インドネシアはイスラム教徒が世界で最も多く暮らす国だ。イスラム教には「ザカート」と呼ばれる所有財産・収入の一部を貧者に施す宗教的義務(喜捨)がある。イスラム教の慈善団体に寄付すれば、貧しい人たちに分配される。

インドネシアの宗教当局は、新型コロナによる景気低迷を受けて困窮した地域の人たちを助けるため国民へ寄付を促した。その効果もあり、インドネシアの寄付率は世界1位となった。

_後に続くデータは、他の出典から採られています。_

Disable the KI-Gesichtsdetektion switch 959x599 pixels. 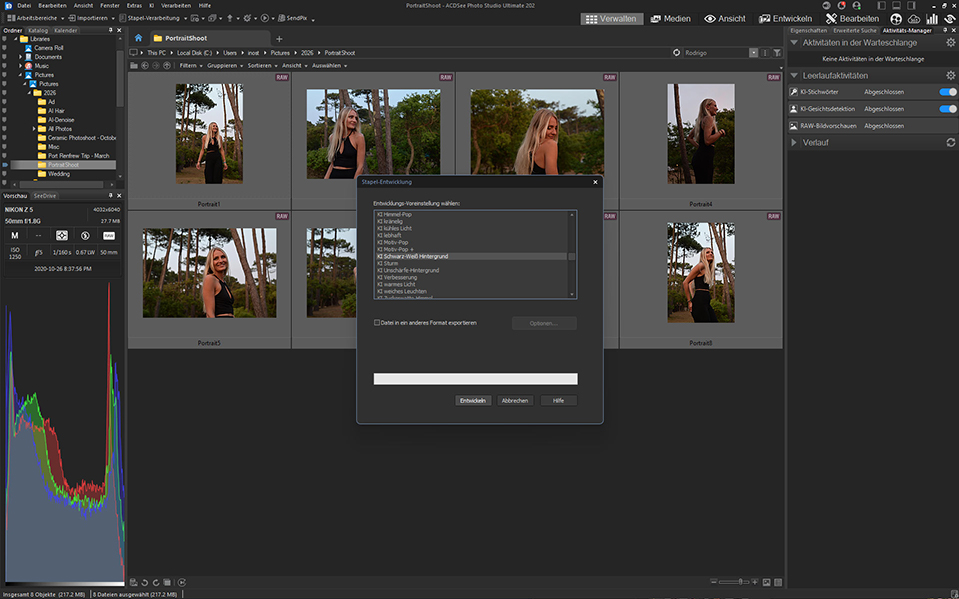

ボランティアへの参加率の高さには、インドネシアに根付く相互扶助の慣習である「ゴトン・ロヨン」の思想がある。直訳すれば「自分がもっているもので相手を助ける」という意味。緊急時には島、民族、宗教を超えて助け合う。インドネシアは多民族・多宗教の国だが、それぞれの違いを受け入れる寛容な国民性につながっているという。

インドネシアに続くトップ10は2位から順に、ケニア、ナイジェリア、ミャンマー、オーストラリア、ガーナ、ニュージーランド、ウガンダ、コソボ、タイ。アフリカから4カ国、東南アジアからはインドネシアを含めて3カ国入った。G20(20カ国・地域)でトップ10に名を連ねるのはオーストラリアのみ。

2018年の総合ランキングでは上位だった4位の米国(2020年19位)、5位のアイルランド(同26位)、6位の英国(同22位)、11位のオランダ(同39位)、15位のカナダ(同35位)は大きく順位を下げた。いずれも先進国だ。対照的に、2018年には16位だったナイジェリア、37位のガーナ、50位のウガンダ、66位のコソボは今回トップ10入りした。

評価項目のひとつである「見ず知らずの人を助けた人が多い国」のランキングではアフリカ諸国の独壇場。上位10カ国のうち6カ国を占めた。これは、アフリカで浸透する思想で、他者への思いやりを意味する「ウブントゥ」が理由だという。人と比べたり、競ったりするのではなく、お互いを尊重することでコミュニティやつながりを重んじる伝統的なアフリカ流の生き方だ。

総合ランキングで最下位(114位)だったのは日本。ポルトガル、ベルギー、イタリア、韓国、モロッコ、レバノンが続く。日本が最下位である理由についてチャリティーエイド基金は、国民ではなく国が金銭的に援助するものという思考が強いことや、非営利団体の存在が比較的新しいためと分析する。このほか、レバノンは情勢不安や経済危機に直面していること、ベルギーは日本と同様に慈善活動が根付いていないことなどを挙げた。